Subject: Re: Some Problems with Neuroimaging From: Michael Palij
<[email protected]> Date: Thu, 12 Jul 2012 08:54:06 -0400 X-Message-Number: 2
On Wed, 11 Jul 2012 23:09:57 -0700, Mike Wiliams wrote:
However, the distribution of false positives across the voxel
locations should be random.
Depends upon how defines "random". Consider:
(1) For all t-tests, is N1=N2? I know that you say you're
using paired t-tests but what guarantee is there that there
is always a matching value? How is such missing data
treated?
There is no missing data. The whole brain scans are replicated for
active and rest phases of the study.
There is a measurement taken of signal strength for every voxel for
every whole-brain scan. I am
conducting a paired t-test for a single voxel and subtracting the mean
for the active condition from
the mean for the rest condition. The number of measurements (N) is the
same for each condition.
(2) How are violations of the assumptions of paired t-tests handled?

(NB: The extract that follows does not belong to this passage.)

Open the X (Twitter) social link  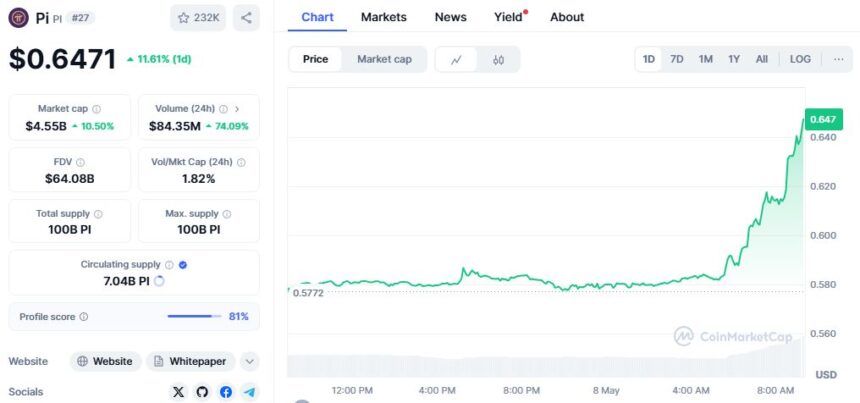[178, 391]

Variance away from the mean values are stochastic error and there is no
skew. If the distribution was
abnormal and variances unequal then there would be something wrong with
the scanner. This would
be obvious in the artifacts produced in the scans.
|The fact that the Salmon's randomly significant voxels clustered
|in the Salmon's brain cavity I consider extremely unlikely. What
|are the odds of this pattern occurring by chance?
Oh, so we're turning Bayesian now? ;-) Let's start by asking
what is the baserate?
|There was likely some artifact that produced this, like they
|moved the Salmon's head slightly at the end of every activation run,
|or there was an intentional manipulation of the data.
Uh, yeah.
|From a random distribution of 1,000 t-tests, how many times to t-tests
|numbered 98,99 and 100 come up significant and all the others come
|up nonsignificant?
I don't understand your sentence above. If you're asking what is the
overall Type I error rate for 1000 t-tests, this is given by the formula:
alpha-overall = (1 - (1- alpha-per comparison)**1000
Your formula specifies the probability of any voxel coming up
significant by chance.
Suppose you specify an alpha of .05. 5% of the voxels should be
significant by chance.
However, the significant t scores should be randomly distributed
across the voxels and all areas of the image. What are the odds of
chance activations
only in the voxels making up the Salmon's brain cavity? What are the
odds of just
voxels 4,5,&6 (the brain cavity) coming up significant and all the
others coming
up nonsignificant? The odds must be astronomical. Why were there no
chance
activations in other areas of the Salmon image? The odds of this
occurring are so
small that some kind of manipulation was conducted to produce this extremely
rare pattern.
But, if I am reading the literature correctly, the Pearson r and sample size
and not routinely reported. Nor are the power levels associated with each
test -- reducing alpha-per comparison will reduce the statistical power for
each test, thus increasing the Type II errors. So, do the corrections trade
Type I errors for Type II errors?
In other words, what are you talking about Willis?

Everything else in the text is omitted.